(Stored records)
##########

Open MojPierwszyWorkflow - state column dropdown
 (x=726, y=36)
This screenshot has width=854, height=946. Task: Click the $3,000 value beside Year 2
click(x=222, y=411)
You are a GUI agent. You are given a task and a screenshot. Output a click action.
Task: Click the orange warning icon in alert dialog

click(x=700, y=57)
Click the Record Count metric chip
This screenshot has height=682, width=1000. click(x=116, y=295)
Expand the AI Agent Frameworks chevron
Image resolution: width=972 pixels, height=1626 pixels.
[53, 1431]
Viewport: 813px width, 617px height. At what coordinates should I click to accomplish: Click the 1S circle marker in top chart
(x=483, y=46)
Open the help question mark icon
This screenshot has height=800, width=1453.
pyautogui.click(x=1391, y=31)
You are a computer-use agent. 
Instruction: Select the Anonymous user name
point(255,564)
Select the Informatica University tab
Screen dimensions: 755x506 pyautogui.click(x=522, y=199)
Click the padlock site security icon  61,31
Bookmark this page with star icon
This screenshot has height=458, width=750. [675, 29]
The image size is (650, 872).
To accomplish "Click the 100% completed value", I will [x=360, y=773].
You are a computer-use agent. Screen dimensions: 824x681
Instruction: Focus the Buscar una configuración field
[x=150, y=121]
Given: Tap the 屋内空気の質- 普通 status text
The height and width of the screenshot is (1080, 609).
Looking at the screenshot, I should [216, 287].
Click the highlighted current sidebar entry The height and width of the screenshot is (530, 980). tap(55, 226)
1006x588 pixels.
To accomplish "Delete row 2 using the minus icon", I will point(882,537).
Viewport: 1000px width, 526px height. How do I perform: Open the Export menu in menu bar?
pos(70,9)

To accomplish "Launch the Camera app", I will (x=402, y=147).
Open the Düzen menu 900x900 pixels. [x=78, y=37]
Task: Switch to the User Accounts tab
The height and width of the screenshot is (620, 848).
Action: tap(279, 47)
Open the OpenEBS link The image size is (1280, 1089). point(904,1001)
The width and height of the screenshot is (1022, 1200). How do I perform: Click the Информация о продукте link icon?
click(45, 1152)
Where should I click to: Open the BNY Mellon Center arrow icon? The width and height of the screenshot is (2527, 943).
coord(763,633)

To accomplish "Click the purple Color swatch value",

##########

● To do:
Reproduce the records above in their entirety, unchanged.

● Task result:
Open MojPierwszyWorkflow - state column dropdown
 (x=726, y=36)
This screenshot has width=854, height=946. Task: Click the $3,000 value beside Year 2
click(x=222, y=411)
You are a GUI agent. You are given a task and a screenshot. Output a click action.
Task: Click the orange warning icon in alert dialog

click(x=700, y=57)
Click the Record Count metric chip
This screenshot has height=682, width=1000. click(x=116, y=295)
Expand the AI Agent Frameworks chevron
Image resolution: width=972 pixels, height=1626 pixels.
[53, 1431]
Viewport: 813px width, 617px height. At what coordinates should I click to accomplish: Click the 1S circle marker in top chart
(x=483, y=46)
Open the help question mark icon
This screenshot has height=800, width=1453.
pyautogui.click(x=1391, y=31)
You are a computer-use agent. 
Instruction: Select the Anonymous user name
point(255,564)
Select the Informatica University tab
Screen dimensions: 755x506 pyautogui.click(x=522, y=199)
Click the padlock site security icon  61,31
Bookmark this page with star icon
This screenshot has height=458, width=750. [675, 29]
The image size is (650, 872).
To accomplish "Click the 100% completed value", I will [x=360, y=773].
You are a computer-use agent. Screen dimensions: 824x681
Instruction: Focus the Buscar una configuración field
[x=150, y=121]
Given: Tap the 屋内空気の質- 普通 status text
The height and width of the screenshot is (1080, 609).
Looking at the screenshot, I should [216, 287].
Click the highlighted current sidebar entry The height and width of the screenshot is (530, 980). tap(55, 226)
1006x588 pixels.
To accomplish "Delete row 2 using the minus icon", I will point(882,537).
Viewport: 1000px width, 526px height. How do I perform: Open the Export menu in menu bar?
pos(70,9)

To accomplish "Launch the Camera app", I will (x=402, y=147).
Open the Düzen menu 900x900 pixels. [x=78, y=37]
Task: Switch to the User Accounts tab
The height and width of the screenshot is (620, 848).
Action: tap(279, 47)
Open the OpenEBS link The image size is (1280, 1089). point(904,1001)
The width and height of the screenshot is (1022, 1200). How do I perform: Click the Информация о продукте link icon?
click(45, 1152)
Where should I click to: Open the BNY Mellon Center arrow icon? The width and height of the screenshot is (2527, 943).
coord(763,633)

To accomplish "Click the purple Color swatch value",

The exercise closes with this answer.